Caching Correctly
Most site owners have a very hard time getting caching to work properly. If you've ever used YSlow or the Audit tab of the Chrome developer tools, you'll find that it often complains about poor Cache-Control
headers. This is easy to remedy, however, if you know how your content is going to be accessed.
There are some common terms that you should know about:
Last Modified Date
: This is a HTTP date indicating the timestamp that the resource was last modified. If this value is available, it should be specified wherever possible. At worst, it goes unused. At best, the value allows the server to respond to a client with a 304 Not Modified
when it otherwise would have responded with a 200 OK
.
ETag : This is a unique identifier representing a particular version of the resource. It can be, for instance, the MD5 hash of the content. When the content changes, the ETag should update.
Expires : An HTTP date indicating the timestamp upon which the client should not keep a cached copy beyond.
Age : This is the equivalent of the "created by" time for a piece of content. It is not useful for anything other than caching proxies, since an origin server can always calculate when a piece of content is good until (or it just created the content and the "age" is zero).
Date
: The Date
header is simply the HTTP date of the current timestamp.
max-age
: This is a flag that can be set for Cache-Control
. A max-age=0
will require the client to check with the server each time the content is requested to see if it changed (the same behavior as must-revalidate
). For content that should be cached for a long time, use max-age=86400
to cache it for one day. If you change your content's URL every time you create a new version, you can specify up to max-age=31536000
(one year).
All HTTP dates are formatted per RFC 1123.
I want my content to never be cached.
If you want you content to never be stored by the browser, simply send Cache-Control: no-cache
. This disables caching in all browsers1.
1. IE6 will sometimes ignore this and cache anyway. If you care about IE6, use Cache-Control: no-cache, no-store
. ↩
I want my content to be cached, but for the client to check back.
In this case, the client will cache the content, but will check to see if it changed every time the content is requested. If the content hasn't changed, the server will respond with a 304 Not Modified
and an empty body, saving time.
The must-revalidate
directive does the trick here. It tells the client that every time, it must check back to see if the resource has changed.

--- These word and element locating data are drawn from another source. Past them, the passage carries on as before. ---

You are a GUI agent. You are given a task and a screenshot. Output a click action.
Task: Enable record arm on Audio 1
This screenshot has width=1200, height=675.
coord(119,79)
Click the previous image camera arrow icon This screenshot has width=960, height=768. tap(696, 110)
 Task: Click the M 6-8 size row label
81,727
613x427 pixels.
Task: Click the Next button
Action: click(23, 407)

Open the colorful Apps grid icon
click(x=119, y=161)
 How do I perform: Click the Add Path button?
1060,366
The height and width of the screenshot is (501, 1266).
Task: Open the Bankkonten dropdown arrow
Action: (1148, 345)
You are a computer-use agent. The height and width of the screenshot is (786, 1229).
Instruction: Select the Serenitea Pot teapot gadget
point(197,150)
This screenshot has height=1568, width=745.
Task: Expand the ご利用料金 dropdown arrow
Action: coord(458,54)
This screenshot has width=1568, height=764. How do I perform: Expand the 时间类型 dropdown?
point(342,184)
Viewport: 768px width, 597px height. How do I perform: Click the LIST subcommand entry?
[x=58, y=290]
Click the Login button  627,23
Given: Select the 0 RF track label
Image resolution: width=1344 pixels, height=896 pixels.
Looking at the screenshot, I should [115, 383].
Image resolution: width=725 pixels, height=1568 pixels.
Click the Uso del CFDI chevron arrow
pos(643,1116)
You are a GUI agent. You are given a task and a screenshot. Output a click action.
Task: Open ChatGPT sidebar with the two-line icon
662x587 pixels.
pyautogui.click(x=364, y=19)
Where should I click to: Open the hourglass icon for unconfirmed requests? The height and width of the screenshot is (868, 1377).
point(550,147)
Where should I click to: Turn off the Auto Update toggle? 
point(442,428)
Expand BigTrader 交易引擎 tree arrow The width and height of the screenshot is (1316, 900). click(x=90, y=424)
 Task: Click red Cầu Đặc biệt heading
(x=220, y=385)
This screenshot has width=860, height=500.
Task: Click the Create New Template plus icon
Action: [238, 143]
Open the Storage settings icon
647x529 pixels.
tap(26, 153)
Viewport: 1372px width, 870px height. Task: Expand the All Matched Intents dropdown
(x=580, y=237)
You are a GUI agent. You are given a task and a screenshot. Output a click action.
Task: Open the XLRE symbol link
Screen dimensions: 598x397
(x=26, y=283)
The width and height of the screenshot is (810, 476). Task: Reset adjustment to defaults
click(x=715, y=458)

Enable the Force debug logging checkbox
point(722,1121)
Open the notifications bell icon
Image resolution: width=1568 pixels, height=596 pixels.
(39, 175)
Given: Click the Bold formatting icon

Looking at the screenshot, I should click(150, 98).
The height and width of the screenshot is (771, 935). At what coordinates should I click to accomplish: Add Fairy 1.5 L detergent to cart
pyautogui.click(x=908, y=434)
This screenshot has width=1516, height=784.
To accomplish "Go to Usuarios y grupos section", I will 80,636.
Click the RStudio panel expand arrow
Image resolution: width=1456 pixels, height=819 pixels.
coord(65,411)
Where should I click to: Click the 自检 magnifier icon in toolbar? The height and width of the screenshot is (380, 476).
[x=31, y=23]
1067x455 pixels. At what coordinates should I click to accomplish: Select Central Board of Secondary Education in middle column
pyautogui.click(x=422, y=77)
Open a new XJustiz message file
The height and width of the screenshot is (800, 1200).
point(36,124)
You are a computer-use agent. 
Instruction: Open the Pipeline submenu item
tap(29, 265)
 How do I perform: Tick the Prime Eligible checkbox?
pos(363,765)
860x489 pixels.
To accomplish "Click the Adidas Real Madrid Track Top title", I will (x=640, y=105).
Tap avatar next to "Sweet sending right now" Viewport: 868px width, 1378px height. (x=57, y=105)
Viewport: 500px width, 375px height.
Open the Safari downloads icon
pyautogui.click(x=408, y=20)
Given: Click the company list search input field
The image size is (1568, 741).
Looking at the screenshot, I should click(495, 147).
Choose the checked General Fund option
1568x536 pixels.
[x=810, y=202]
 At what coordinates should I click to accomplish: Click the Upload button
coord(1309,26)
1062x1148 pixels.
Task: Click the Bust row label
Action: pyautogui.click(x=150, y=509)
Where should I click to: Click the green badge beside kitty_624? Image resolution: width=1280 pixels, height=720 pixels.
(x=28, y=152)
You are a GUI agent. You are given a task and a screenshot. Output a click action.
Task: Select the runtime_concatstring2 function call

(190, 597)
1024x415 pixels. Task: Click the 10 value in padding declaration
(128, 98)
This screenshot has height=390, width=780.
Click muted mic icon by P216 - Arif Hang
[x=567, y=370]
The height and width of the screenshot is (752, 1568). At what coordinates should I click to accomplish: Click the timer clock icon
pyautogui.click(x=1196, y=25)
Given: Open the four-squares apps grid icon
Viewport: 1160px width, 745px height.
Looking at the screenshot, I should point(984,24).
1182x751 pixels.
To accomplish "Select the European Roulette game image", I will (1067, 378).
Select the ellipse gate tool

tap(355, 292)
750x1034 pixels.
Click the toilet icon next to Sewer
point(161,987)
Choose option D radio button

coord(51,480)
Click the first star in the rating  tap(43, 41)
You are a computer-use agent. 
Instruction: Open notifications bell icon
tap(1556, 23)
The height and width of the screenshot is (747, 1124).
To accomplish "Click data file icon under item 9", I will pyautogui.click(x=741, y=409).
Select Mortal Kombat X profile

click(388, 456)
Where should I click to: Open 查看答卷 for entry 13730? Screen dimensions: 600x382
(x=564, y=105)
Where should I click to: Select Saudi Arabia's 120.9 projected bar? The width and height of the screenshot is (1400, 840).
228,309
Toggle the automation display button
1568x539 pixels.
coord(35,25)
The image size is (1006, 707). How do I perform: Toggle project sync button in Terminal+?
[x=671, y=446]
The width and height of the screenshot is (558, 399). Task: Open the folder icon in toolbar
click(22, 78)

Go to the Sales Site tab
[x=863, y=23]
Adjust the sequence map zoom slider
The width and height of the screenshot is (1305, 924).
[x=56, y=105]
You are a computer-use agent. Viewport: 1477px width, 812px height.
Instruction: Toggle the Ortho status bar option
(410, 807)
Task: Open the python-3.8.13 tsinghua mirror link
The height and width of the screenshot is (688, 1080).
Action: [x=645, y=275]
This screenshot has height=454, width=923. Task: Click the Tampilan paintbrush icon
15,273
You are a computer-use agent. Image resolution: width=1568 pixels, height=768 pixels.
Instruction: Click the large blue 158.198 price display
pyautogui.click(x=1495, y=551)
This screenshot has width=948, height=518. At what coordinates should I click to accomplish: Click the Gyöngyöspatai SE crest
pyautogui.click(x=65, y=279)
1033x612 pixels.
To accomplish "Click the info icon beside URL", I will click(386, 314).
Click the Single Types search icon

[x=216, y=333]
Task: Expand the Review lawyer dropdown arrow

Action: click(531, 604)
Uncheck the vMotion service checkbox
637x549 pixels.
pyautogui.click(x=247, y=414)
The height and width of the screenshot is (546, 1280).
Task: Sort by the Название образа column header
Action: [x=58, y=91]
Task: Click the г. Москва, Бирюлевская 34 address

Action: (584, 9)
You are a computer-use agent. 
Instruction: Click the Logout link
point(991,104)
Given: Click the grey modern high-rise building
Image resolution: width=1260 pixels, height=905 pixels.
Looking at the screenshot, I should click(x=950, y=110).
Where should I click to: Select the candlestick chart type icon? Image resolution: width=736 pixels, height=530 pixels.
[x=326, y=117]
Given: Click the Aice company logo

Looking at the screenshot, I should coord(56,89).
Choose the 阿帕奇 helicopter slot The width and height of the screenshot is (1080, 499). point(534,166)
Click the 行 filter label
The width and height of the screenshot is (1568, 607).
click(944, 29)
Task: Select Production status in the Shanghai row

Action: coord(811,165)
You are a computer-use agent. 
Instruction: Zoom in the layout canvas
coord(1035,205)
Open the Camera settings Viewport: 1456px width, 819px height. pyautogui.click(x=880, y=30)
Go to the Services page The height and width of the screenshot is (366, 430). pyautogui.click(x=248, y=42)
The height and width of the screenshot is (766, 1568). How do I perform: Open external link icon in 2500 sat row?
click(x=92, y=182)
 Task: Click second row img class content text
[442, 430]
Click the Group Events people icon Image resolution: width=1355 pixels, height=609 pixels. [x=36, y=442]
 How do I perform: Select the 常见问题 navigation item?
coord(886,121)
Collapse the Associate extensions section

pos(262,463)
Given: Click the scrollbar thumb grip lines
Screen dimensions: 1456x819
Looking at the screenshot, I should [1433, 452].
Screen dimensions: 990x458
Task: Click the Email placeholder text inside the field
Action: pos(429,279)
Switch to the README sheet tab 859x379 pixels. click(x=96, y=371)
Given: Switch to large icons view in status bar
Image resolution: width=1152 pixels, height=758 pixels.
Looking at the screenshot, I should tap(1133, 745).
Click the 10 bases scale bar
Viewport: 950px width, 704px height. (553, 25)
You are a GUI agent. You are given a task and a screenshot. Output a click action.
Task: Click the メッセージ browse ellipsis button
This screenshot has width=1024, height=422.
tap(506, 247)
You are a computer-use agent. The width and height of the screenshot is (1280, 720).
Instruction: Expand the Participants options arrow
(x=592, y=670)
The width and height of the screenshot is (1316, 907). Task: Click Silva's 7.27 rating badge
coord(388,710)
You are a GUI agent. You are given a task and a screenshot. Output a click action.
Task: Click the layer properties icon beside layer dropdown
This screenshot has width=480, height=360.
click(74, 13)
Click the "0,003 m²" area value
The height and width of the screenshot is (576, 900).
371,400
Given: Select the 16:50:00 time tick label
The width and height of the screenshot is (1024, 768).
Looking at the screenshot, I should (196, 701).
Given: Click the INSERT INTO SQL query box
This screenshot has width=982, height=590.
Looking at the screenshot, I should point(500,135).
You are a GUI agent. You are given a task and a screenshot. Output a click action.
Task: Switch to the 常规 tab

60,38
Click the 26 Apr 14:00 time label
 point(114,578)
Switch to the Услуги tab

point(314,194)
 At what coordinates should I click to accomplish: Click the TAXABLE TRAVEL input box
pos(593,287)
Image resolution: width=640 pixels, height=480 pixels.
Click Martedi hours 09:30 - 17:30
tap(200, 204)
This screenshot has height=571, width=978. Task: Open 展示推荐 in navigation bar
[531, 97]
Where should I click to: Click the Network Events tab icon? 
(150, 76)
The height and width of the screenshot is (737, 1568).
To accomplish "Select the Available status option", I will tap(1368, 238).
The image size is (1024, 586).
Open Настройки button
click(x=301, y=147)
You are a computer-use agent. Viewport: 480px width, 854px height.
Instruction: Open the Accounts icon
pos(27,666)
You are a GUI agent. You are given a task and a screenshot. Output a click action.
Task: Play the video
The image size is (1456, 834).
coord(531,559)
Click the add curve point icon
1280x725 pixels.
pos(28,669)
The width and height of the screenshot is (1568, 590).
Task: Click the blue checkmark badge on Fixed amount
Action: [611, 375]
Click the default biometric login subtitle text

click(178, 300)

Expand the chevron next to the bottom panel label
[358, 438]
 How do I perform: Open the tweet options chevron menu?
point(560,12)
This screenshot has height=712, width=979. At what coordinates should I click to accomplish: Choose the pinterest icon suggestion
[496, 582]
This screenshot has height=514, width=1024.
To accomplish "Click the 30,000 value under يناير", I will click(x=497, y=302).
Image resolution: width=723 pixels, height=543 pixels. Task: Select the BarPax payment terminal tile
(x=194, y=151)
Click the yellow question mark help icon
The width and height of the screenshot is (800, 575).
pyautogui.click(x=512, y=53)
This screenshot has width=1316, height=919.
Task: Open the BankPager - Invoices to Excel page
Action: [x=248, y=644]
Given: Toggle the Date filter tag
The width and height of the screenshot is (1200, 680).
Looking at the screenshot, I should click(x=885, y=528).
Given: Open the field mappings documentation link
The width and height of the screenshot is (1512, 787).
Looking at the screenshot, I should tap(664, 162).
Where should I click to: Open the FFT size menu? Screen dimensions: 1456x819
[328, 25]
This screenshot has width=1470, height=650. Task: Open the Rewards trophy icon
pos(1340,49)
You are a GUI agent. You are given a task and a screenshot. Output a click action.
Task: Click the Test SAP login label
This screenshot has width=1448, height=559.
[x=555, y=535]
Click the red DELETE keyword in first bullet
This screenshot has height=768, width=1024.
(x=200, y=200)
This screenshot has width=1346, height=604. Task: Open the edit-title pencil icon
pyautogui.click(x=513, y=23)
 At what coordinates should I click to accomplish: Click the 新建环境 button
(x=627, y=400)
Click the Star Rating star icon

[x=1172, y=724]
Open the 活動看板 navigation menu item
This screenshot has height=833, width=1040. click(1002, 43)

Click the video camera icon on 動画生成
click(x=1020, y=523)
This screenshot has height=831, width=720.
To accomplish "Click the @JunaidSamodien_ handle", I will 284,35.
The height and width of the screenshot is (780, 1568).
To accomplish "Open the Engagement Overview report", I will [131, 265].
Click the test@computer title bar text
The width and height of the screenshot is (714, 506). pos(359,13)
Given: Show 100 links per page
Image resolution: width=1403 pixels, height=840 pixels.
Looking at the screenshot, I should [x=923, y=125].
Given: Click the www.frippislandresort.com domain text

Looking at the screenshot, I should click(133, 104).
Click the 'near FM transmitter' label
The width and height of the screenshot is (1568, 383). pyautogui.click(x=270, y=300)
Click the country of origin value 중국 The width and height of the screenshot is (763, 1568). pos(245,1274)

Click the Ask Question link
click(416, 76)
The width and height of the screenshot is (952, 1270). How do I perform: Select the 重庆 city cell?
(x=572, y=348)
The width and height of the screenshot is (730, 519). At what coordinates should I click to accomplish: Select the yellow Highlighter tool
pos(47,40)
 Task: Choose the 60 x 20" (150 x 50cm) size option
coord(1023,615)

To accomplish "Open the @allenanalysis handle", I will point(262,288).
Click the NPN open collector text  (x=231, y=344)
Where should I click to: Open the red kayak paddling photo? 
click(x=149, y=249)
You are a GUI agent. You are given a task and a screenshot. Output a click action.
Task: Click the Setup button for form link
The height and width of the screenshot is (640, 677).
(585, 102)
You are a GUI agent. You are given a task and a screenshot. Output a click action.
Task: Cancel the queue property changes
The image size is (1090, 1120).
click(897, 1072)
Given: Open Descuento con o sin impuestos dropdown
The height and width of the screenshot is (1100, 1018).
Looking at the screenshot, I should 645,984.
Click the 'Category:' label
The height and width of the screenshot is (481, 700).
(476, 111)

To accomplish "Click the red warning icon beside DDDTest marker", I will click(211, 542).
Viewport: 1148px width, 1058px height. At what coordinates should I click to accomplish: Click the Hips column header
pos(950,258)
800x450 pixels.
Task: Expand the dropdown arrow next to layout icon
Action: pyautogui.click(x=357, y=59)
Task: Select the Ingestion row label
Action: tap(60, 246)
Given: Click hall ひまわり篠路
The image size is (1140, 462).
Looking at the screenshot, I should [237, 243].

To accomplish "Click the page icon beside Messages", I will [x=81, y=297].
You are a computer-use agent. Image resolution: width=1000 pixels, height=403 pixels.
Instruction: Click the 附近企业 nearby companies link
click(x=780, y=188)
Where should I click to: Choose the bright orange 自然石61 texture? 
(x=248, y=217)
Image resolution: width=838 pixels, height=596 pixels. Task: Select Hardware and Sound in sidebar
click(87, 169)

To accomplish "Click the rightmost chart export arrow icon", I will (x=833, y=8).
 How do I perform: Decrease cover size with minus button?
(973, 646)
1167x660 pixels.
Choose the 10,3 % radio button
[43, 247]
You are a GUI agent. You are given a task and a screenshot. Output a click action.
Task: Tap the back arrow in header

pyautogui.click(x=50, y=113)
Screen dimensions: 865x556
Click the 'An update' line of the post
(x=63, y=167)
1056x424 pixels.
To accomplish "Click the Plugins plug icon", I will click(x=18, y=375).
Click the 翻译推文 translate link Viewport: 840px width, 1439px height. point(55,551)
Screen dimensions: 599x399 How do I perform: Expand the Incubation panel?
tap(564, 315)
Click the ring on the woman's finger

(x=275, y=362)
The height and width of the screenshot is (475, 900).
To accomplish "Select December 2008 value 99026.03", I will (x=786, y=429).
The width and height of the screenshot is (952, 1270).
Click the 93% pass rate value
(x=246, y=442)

Cache-Control: max-age=0, must-revalidate
ETag: <etag>
Last-Modified: <last-modified-date>
I want my content to be cached until a certain date.
In this case, you have a piece of content with a known expiration date sometime in the future. You don't want the client to check if the content is valid until that expiration date has passed.
Cache-Control: public
Date: <now>
Expires: <expiration-date>
I want my content to expire exactly N seconds after it is requested.
This can obviously be accomplished with the Expires
header, but that means that you need to compute the Expires
header on the fly. If you're hard-coding the value, it's simpler to say:
Cache-Control: public, max-age=N
Date: <now>
If you wanted the content to expire after 300 seconds, you would replace N
with 300
.
My content will change when the cookie changes.
For this, we want to use the Vary
header. This tells the client that if a request is made where one of the specified request headers is different, don't use the cached copy. So for instance, let's assume the client makes a request with Cookie: mycookie
and gets a response containing:
Cache-Control: public
Vary: Cookie
The client will keep the response in the cache. If the client were to immediately request the content again, it would hit the cache.
Now let's say another response contains the header Set-Cookie: anothercookie
, and the client then tries to make the original request again. Now, the Cookie
header does not match, and the cache is not hit.